Music Video Of the Week

"Resurrection Shuffle," Ashton, Gardner & Dyke
Ashton, Gardner and Dyke were a quasi-supergroup, as their law-firm name suggests.  Keyboardist and singer Tony Ashton and drummer Roy Dyke had met while with various bands based in Blackpool, England and they both eventually joined the Liverpool beat group The Remo Four After that quartet  broke up in 1968, Ashton and Dyke then joined forces with bassist Kim Gardner, who had previously been in minor British groups such as the Creation and the Birds (not to be confused with the American group the Byrds, the English group with the correctly spelled title having included a pre-Faces/Rolling Stones Ron Wood).  The trio simply chose to use their own names and got Mick Liber, formerly of Python Lee Jackson, played lead guitar for them as a sideman.  Ashton sang lead.
AGD had a soulful R&B sound anchored in Ashton's jazz background, and after their self-titled debut album was released in 1969, they followed up in late 1970 with a single, "Resurrection Shuffle."  The song, written by Ashton, is nowhere nearly as provocative as its title.  It's just a fun blue-eyed soul song with a good R&B beat and a funky horn section.
This clip - my Music Video Of the Week - shows Ashton, Gardner and Dyke performing "Resurrection Shuffle" on Britain's "Top of the Pops" show in December 1971, eleven months after it entered the U.K. singles chart, where it ultimately peaked at number three.  It also charted in the U.S., just barely becoming a Billboard Top Forty single - peaking at number forty.  Ashton, who later joined Family, gained the distinction of being the only member of that band who had success on the American singles chart.  Enjoy.

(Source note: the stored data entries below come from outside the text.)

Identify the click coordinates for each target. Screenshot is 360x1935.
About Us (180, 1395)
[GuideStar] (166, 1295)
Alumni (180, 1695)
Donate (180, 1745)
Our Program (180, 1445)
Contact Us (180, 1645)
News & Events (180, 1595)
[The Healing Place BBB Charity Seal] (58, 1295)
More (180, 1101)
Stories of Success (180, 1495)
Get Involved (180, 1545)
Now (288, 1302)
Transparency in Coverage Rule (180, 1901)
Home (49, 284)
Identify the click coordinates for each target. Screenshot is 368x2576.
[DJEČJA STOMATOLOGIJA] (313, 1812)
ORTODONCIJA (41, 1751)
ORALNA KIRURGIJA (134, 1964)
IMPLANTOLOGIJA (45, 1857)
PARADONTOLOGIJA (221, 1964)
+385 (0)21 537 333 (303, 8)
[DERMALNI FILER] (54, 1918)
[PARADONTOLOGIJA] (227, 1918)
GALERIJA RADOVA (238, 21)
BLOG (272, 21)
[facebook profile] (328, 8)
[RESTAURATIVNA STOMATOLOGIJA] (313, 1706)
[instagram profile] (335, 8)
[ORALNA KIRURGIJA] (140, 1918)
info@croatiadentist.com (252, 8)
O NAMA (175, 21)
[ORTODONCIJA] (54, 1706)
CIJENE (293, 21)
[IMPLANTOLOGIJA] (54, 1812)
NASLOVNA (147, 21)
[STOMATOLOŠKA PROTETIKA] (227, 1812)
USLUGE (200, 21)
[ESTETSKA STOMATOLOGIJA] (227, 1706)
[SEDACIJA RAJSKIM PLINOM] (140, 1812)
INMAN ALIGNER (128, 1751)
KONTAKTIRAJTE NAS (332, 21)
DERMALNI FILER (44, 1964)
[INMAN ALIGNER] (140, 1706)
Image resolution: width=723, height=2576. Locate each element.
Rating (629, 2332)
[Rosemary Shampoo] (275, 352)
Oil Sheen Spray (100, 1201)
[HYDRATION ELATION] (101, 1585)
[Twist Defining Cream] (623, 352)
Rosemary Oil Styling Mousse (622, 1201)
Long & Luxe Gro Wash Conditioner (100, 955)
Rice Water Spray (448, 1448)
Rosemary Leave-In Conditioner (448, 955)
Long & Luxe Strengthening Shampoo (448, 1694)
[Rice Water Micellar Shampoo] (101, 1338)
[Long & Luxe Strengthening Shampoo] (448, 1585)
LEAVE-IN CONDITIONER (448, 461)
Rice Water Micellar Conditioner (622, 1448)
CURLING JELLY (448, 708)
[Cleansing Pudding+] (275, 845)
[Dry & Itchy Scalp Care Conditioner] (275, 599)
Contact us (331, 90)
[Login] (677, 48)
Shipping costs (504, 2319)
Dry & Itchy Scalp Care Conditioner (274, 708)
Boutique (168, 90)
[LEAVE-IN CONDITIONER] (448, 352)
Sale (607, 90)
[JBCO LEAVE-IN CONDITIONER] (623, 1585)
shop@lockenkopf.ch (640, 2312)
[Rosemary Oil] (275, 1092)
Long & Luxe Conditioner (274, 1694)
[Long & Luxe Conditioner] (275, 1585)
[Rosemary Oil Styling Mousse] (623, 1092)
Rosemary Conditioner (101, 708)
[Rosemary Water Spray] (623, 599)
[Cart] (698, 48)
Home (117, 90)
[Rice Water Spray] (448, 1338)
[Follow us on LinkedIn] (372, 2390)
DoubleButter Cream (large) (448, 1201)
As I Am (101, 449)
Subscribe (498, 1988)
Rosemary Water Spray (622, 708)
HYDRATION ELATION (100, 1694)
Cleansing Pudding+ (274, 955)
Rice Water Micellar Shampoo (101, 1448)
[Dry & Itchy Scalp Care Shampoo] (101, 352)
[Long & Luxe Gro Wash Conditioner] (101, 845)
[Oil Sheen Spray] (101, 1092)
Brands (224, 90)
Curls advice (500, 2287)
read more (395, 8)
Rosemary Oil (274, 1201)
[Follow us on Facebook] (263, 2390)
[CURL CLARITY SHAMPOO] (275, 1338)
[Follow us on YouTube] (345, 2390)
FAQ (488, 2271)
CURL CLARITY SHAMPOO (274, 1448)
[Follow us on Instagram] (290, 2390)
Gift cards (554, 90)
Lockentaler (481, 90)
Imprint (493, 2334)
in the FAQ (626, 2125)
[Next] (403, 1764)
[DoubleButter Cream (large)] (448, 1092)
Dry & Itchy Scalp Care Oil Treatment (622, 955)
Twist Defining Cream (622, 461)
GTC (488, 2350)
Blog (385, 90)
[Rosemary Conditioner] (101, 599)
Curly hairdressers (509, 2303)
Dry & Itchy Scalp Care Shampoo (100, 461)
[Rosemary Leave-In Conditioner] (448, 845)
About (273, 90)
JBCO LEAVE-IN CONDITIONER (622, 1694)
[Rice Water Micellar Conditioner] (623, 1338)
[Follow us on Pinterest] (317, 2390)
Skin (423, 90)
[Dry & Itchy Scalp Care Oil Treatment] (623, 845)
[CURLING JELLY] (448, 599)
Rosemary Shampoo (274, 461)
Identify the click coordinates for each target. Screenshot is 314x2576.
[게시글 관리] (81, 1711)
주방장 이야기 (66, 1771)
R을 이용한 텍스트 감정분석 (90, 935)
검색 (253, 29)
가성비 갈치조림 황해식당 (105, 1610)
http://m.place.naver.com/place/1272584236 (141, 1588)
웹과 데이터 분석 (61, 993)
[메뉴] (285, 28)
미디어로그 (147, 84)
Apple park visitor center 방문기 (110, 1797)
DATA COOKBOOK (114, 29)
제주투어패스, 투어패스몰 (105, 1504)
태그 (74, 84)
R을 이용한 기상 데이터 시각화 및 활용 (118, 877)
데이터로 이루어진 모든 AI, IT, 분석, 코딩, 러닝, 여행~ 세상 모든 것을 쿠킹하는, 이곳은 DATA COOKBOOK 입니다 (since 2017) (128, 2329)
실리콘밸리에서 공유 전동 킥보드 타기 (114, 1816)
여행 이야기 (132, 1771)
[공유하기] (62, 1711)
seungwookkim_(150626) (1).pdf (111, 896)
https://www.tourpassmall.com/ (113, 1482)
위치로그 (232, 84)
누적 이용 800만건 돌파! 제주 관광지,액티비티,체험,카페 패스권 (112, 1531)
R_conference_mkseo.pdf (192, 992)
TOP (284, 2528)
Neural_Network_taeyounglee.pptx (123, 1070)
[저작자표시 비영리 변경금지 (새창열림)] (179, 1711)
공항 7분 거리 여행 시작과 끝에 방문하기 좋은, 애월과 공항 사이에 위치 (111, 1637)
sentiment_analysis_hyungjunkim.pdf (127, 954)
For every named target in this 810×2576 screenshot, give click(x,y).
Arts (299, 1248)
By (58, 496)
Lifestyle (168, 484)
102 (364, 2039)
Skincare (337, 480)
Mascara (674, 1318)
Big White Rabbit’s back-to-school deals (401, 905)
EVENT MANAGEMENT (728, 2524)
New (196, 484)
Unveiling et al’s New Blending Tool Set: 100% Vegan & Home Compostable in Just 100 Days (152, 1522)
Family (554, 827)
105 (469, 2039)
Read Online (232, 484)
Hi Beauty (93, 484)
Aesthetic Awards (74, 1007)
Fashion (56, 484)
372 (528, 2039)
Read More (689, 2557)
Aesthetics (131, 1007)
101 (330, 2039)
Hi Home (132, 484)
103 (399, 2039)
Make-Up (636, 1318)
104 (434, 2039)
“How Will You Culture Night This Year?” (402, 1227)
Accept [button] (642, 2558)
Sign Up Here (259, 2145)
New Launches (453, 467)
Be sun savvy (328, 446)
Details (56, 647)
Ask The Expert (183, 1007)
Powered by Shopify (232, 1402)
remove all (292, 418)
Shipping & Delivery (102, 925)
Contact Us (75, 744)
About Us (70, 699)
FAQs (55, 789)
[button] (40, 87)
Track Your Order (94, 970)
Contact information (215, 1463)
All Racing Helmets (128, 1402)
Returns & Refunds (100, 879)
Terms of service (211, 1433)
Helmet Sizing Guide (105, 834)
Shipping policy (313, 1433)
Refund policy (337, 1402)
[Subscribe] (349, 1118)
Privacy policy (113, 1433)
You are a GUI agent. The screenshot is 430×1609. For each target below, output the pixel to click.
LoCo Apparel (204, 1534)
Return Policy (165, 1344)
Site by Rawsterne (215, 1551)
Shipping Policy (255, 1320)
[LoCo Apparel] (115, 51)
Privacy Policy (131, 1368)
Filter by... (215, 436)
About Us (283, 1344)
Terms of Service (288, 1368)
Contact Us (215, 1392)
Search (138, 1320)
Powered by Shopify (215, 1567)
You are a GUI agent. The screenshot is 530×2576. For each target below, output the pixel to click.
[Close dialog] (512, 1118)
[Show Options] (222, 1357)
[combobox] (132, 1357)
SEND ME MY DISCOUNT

AGD broke up in 1972.  While Ashton would work with Family as well as with Medicine Head and former members of Deep Purple in Paice-Ashton-Lord, Gardner would eventually become a session bassist in Los Angeles, where he raised a family.  His daughter Eva Gardner is an esteemed studio bassist in her own right.  Tragically, both Ashton and Gardner died of cancer in 2001, dying in their own billing order (like Keith Emerson and Greg Lake in 2016).  Roy Dyke, who has played wit hnumerous British acts, is still alive.